# Canon EOS WebCam Utility for Mac



## BuzzMachine (May 30, 2020)

Tried connecting OBS with the EOS WebCam Utility for Mac with both my m50 and EOS-R. Neither works. Interesting thing is, on Google Meet the EOS WebCam Utility (Mac) works just great. Problem can't be a cable, firmware (updated on both cameras), or the computer, as quite obviously it would not come up (EOS WebCam Utility) as an option in Google Meet if those other components weren't working. So... I'm missing something in OBS. Anyone have any ideas? Looking for help from anyone using an M50 with this, as that will be my main webcam. Thanks in advance!


----------



## BuzzMachine (May 30, 2020)

Any help would be much appreciated. Quite frustrating, as this appears to be an OBS issue, yet others seem to have been able to get it to work using this gear:
- Mac computer
- Canon EOS WebCam Utility
- OBS

Like I mentioned above, it works just fine within Google Meet, so it's definitely not a camera setting, cable, input issue.

Thanks in advance!


----------



## BuzzMachine (May 30, 2020)

And... no... the EOS Utility is not running on my Mac, because I've never ever installed or used the EOS Utility on my computers. So, this very common issue with using the EOS WebCam Utility and OBS is not the problem, most certainly.


----------



## BuzzMachine (Jun 2, 2020)

Alright... Looks like I have a solution: I had selected 24fps in OBS, but it needs to be 30fps. So, that issue is solved.

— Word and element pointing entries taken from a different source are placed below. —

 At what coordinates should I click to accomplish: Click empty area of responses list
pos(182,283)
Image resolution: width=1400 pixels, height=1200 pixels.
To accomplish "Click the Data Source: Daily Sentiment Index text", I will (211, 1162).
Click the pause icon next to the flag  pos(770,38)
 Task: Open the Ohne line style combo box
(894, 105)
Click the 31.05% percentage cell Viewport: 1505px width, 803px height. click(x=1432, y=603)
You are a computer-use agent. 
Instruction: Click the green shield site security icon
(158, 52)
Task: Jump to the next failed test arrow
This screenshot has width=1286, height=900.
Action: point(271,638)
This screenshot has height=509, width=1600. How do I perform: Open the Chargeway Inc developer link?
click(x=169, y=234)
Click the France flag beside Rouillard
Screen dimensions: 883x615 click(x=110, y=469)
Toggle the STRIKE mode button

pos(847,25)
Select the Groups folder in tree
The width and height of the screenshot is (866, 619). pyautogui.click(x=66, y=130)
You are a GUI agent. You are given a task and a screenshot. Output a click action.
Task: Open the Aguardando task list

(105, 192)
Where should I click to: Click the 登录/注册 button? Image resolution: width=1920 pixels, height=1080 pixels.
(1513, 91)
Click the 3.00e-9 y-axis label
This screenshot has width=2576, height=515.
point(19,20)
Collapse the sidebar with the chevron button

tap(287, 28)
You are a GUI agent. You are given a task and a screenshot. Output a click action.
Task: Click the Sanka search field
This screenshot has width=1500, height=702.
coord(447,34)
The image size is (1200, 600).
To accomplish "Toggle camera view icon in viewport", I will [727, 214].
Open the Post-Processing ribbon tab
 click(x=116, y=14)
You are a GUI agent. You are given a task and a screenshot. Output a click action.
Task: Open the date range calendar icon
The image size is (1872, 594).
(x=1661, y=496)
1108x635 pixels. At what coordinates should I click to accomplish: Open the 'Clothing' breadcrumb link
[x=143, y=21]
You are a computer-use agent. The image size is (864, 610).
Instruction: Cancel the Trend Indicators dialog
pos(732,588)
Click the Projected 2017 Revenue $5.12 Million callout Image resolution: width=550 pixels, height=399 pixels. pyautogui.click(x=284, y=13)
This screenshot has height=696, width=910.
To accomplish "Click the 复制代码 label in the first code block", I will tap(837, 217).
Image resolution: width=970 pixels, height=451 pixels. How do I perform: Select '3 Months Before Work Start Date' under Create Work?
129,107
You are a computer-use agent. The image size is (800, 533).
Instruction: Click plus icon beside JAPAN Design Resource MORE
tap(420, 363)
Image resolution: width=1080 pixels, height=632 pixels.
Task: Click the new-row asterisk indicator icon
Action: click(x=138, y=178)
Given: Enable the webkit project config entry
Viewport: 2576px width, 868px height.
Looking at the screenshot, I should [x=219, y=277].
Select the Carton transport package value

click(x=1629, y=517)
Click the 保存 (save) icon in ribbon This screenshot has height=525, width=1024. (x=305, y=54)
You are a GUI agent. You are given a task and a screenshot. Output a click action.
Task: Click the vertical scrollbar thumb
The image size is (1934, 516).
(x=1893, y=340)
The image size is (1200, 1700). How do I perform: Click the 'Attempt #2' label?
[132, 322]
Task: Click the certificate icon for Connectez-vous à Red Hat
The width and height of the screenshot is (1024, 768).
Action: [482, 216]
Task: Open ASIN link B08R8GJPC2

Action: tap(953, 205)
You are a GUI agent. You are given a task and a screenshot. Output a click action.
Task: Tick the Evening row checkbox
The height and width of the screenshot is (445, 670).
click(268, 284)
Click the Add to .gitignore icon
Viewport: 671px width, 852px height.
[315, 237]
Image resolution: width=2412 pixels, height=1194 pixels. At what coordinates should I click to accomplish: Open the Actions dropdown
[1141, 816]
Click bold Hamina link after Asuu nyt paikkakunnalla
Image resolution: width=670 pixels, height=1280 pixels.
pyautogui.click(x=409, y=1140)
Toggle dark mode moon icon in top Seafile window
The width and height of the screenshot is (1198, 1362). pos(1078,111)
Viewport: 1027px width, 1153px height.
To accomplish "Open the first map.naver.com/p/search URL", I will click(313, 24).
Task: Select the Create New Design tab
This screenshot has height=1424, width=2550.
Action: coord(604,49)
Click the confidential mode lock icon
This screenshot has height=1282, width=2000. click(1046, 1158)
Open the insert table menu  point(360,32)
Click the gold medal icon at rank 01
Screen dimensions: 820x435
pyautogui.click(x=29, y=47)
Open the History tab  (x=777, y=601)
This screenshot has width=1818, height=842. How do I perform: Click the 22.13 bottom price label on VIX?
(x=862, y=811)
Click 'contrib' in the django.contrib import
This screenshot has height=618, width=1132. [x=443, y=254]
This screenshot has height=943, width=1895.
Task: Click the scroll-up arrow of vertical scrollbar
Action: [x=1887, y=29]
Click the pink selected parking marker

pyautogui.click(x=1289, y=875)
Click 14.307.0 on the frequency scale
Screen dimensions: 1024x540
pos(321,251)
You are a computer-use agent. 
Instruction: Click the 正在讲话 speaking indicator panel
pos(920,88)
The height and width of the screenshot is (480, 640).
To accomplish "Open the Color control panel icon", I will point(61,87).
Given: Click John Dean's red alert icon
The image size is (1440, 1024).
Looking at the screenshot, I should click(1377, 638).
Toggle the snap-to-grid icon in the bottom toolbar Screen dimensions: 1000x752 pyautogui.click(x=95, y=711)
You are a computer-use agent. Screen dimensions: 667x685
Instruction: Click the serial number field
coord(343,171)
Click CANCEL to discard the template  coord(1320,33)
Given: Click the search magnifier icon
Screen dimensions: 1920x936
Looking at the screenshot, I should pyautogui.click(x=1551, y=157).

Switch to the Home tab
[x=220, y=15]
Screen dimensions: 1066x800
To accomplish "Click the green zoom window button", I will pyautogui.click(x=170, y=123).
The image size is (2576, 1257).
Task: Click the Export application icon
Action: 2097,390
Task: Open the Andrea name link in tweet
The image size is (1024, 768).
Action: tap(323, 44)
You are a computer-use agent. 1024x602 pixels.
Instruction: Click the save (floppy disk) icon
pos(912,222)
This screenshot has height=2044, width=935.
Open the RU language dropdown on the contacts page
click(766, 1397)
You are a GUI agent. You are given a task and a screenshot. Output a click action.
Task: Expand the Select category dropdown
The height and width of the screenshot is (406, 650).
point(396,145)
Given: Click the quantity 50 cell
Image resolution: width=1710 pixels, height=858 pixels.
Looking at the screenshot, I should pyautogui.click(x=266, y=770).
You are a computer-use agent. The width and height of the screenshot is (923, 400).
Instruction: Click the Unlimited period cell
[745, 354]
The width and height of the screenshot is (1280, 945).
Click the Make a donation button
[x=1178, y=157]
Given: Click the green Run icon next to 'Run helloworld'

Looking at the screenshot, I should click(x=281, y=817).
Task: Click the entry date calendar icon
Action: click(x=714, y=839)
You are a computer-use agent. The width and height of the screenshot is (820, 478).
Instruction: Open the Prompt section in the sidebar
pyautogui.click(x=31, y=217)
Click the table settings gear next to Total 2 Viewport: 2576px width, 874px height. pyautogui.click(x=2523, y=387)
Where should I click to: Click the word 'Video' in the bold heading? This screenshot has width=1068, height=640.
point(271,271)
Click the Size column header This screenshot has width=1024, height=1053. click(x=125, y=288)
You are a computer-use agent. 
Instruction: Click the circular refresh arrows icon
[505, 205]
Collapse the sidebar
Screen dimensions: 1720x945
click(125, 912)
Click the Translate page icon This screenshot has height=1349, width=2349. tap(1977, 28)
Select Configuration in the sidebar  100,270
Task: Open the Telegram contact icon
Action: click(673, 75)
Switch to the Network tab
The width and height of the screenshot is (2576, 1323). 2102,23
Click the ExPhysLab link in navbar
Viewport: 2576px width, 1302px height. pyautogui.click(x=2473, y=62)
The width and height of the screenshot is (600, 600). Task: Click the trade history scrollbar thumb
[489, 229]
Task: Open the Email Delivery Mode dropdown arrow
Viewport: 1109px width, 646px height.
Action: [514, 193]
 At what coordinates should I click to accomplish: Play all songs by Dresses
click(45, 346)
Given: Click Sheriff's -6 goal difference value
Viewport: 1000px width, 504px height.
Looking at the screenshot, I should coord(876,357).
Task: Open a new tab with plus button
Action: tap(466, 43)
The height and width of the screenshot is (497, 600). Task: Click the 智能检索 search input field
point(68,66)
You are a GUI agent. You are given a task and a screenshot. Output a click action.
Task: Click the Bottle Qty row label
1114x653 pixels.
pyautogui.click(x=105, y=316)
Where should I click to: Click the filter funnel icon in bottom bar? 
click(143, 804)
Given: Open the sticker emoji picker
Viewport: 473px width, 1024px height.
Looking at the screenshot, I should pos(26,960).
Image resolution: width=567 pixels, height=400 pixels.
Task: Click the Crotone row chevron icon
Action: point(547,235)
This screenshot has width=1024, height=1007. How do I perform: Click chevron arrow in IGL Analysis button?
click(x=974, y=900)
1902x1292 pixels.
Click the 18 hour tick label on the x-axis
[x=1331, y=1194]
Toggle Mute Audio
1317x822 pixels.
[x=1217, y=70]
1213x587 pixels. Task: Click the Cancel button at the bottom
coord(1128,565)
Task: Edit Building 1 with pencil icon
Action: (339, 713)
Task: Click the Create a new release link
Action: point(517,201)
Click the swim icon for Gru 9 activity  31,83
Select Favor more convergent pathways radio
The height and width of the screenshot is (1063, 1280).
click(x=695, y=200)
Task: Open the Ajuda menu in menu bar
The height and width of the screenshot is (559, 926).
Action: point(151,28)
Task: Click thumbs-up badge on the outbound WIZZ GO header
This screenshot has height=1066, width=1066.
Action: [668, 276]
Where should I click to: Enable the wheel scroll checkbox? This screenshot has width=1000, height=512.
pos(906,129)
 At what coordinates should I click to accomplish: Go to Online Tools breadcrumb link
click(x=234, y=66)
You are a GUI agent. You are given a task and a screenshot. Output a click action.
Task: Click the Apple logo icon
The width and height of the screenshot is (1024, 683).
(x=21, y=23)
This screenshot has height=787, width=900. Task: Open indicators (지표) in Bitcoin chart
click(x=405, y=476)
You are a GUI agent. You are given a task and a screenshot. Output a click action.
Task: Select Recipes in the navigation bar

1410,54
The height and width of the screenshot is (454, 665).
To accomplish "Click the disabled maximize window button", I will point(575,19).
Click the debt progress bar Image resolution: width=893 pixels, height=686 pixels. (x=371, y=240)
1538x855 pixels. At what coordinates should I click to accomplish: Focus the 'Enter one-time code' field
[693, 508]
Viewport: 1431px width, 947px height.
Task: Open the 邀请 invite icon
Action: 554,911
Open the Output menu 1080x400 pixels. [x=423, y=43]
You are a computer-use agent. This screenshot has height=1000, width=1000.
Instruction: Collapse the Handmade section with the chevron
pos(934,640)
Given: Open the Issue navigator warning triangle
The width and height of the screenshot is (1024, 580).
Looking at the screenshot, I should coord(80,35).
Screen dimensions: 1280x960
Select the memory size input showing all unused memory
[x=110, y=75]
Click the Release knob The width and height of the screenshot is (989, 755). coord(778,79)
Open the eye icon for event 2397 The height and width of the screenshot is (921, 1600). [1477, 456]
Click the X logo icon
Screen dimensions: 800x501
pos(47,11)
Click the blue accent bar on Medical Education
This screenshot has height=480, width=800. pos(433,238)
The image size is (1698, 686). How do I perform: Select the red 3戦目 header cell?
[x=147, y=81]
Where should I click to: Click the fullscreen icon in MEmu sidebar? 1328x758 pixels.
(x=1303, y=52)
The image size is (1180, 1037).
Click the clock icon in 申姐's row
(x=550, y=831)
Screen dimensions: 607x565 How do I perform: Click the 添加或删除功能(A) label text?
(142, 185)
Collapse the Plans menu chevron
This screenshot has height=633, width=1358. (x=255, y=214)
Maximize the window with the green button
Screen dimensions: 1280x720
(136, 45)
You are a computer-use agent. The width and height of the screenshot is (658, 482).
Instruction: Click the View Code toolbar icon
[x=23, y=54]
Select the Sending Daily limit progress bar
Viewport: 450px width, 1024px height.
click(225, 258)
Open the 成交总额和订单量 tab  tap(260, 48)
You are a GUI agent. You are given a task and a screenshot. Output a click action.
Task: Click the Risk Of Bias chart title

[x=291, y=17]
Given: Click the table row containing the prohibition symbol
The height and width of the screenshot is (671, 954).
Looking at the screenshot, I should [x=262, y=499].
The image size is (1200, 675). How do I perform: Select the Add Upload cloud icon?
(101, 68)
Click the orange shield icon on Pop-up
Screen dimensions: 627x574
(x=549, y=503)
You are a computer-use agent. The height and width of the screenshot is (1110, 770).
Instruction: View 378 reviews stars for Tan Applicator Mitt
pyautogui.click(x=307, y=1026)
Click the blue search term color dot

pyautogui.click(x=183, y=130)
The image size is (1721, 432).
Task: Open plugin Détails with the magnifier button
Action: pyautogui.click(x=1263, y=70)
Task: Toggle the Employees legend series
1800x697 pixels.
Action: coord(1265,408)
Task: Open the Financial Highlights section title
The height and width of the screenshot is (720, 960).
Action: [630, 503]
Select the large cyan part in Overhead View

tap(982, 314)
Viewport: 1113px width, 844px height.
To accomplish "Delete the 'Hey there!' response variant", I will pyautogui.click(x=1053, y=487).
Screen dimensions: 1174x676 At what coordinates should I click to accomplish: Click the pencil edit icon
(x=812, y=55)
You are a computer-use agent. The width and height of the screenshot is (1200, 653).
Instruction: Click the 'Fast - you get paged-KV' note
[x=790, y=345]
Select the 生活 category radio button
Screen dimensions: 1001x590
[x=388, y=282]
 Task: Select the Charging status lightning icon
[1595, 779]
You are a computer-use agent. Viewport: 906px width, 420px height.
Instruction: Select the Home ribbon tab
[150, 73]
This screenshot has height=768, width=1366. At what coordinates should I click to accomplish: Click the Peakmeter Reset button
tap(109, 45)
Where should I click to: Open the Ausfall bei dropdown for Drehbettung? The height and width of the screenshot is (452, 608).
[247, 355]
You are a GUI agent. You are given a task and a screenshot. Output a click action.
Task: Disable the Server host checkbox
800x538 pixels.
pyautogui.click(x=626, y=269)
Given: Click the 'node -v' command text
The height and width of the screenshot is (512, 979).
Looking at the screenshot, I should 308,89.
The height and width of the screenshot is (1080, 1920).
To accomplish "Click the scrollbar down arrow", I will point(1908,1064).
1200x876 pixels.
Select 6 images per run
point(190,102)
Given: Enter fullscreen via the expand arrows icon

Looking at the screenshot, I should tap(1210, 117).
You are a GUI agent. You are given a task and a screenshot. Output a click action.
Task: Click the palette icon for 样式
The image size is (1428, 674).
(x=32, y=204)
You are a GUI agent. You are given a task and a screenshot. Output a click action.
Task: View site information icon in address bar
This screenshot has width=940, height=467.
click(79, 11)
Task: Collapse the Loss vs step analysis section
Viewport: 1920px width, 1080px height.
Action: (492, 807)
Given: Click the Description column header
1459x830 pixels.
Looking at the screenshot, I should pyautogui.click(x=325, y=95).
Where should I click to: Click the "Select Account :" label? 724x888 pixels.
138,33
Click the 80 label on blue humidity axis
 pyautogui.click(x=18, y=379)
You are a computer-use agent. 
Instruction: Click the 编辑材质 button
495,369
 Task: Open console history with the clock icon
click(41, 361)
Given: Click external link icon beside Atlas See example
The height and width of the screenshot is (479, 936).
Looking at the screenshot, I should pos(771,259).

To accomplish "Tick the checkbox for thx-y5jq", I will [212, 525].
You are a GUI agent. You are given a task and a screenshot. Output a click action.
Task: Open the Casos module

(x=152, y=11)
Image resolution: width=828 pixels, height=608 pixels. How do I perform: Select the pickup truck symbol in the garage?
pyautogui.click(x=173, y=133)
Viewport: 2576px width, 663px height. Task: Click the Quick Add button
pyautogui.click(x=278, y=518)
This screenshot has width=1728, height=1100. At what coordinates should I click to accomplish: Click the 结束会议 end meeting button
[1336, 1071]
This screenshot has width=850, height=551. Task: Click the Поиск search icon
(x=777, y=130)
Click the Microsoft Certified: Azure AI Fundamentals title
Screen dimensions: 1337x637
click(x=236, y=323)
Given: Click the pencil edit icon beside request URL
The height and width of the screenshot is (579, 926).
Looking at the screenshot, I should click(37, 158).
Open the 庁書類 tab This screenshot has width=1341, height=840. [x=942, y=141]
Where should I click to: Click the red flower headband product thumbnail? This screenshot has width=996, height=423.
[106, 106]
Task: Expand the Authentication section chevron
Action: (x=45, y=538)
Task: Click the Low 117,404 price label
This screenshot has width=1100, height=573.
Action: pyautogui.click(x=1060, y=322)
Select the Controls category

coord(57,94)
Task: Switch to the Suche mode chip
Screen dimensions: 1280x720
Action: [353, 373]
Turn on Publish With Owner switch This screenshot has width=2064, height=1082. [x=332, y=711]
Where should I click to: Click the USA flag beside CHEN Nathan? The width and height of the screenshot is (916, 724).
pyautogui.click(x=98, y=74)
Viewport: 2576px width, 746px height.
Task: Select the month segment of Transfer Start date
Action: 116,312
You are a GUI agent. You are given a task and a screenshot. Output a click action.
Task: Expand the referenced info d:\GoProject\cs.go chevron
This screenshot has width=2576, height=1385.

Now, just the overall resolution and slight audio lag. I'm using a mid-2015 MacBook Pro with the following specs:

2.4 GHz Quad Core i7
16 GB 1600 MHz DDR3
Intel Iris Pro 1536 MB Graphics card

I'm thinking that is plenty of power to handle OBS and the Canon EOS WebCam Utility. Any thoughts on this?


----------



## 5horas (Jun 5, 2020)

BuzzMachine said:


> Alright... Looks like I have a solution: I had selected 24fps in OBS, but it needs to be 30fps. So, that issue is solved.
> 
> Now, just the overall resolution and slight audio lag. I'm using a mid-2015 MacBook Pro with the following specs:
> 
> ...


The best solution I had found so far was a Youtube video explaining how to use window capture and and crop the live stream from the EOS Utility. As a matter of fact I entered here today just to share this but... the solution you got is so much better  :D

Thanks a lot


----------



## Philbuluk (Aug 24, 2020)

Hi there,

Use a preset and set it to 960x540. It has taken me a whole evening to get my Canon SL2 200D to work with OBS but it is looking ok now. I first had a grey screen only when I'd selected EOS web utility then I went into the settings and messed around with them a bit. Did what a previous poster did and set the frame rate to 30fps but also changed the video from partial to Full which immediately resulted in me getting a picture.


----------